Although cancer patients present higher cfDNA levels than healthy ones, the concentrations of overall cfDNA vary considerably in plasma or serum samples. As mentioned before, ctDNAs is a small variable fraction of cfDNA, usually from 0.01% to slightly more than 50% [6]. Some studies have hypothesized about the presence of ctDNAs in blood are mainly due to a release of the content of apoptotic or necrotic tumor cells or from tumor-derived multivesicular bodies, such as exosomes [58]. In the blood of healthy patients, the length of cfDNAs ranges between 70 and 200 bp, having also a concentration range between 0–100 ng per ml of whole blood. However, ctDNAs from cancer patients have lengths ranging from 200 bp to more than 1 kb, with concentration ranges from 7 to 18 ng per mL of blood [59]. Their half-lives are usually from 15 min to a few hours, being removed by the liver and kidney [60].
For an early detection of cancer, only PSA is extensively used as a blood test [61]. There are no commercially available blood tests for cancer detection and the ones that are, have the tendency of being highly invasive—such as colonoscopy and cytology. Liquid biopsies could greatly influence the prognosis of patients due to a higher diagnostic specificity and sensibility [62,63]. Nevertheless, a very important issue is based on the nature of the tumor, as mentioned in previous sections. The same gene variations could be present in several types of tumors, so the test has to be done jointly with other diagnostic tools, in order to make a proper diagnosis and prognosis. Cohen and colleagues proposed a blood test, known as CancerSEEK®, that could improve several issues regarding liquid biopsies. This test is based on combined assays for the detection of genetic variations and 8 protein biomarkers, but it also has the capacity of both identifying and locating an early-stage tumor with its respective organ of origin. According to the study, CancerSEEK was applied to 1005 patients with non-metastatic cancers—e.g., liver, stomach, lung, among others in which 70% of the median were positive and the range of sensitivities for five cancer types (liver, ovary, pancreas, esophagus, and stomach) were significantly high (70–98%), considering that there are no screening tests available. This study is further reviewed in reference [64].
Based on the small size and low concentration of ctDNAs in blood, highly sensitive and target-specific techniques have been developed in order to detect them. In principle, detection strategies can be classified into two groups: Targeted approaches, which aim to detect specific mutations in a pool of predefined genes, or Untargeted approaches, which have the goal of screening the genome and discovering new specific aberrations, such as conferring resistance to a specific targeted therapy [65]. Recently, there has been a need for ultrasensitive technologies capable of detecting the smallest amounts of ctDNA in the large abundance of normal cfDNA, which are needed for early detection of cancer or minimal residual disease (MRD).

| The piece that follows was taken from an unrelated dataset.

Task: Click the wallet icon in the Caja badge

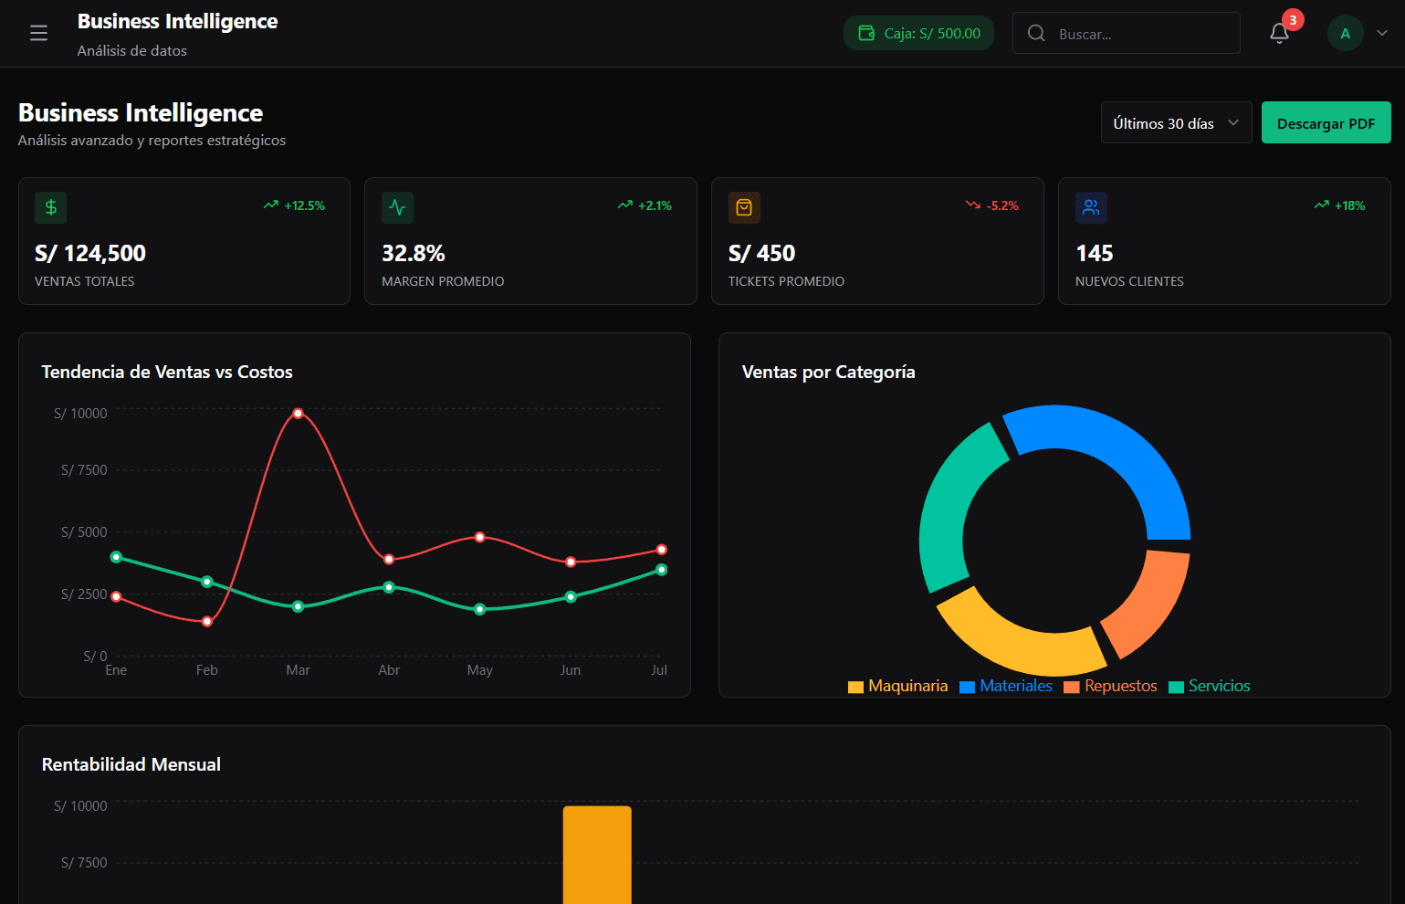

Targeted Approaches (Mutations of ctDNA)

Physiological aspects, including tumor burden and biological mechanisms, have a crucial effect on the quantity of detectable ctDNAs [66]. Accordingly, to evaluate the clinical benefit of ctDNA, it is important to understand the technical aspects of its detection. Due to recent technological advances, several methods, including single nucleotide polymorphism (SNP) analysis, genome-wide association studies (GWAS), and next-generation sequencing (NGS), are now available for the detection of genetic mutations in different cancer. These methods have been used to deal with some difficulties that were evident in the accuracy and sensitivity of tumor genomes detection, as well as providing a better molecular landscape of the tumor biology [67]. The SNP array is based on the use of unique nucleotide sequences as probes, which would hybridize with different fragments of single-stranded DNAs. Furthermore, GWAS employs a chip-based microarray technology in order to facilitate the analyses of more than one million SNPs, opening up the possibility of detecting tumor-specific DNAs, allowing the development of blood-based diagnostic tests for cancers [68,69].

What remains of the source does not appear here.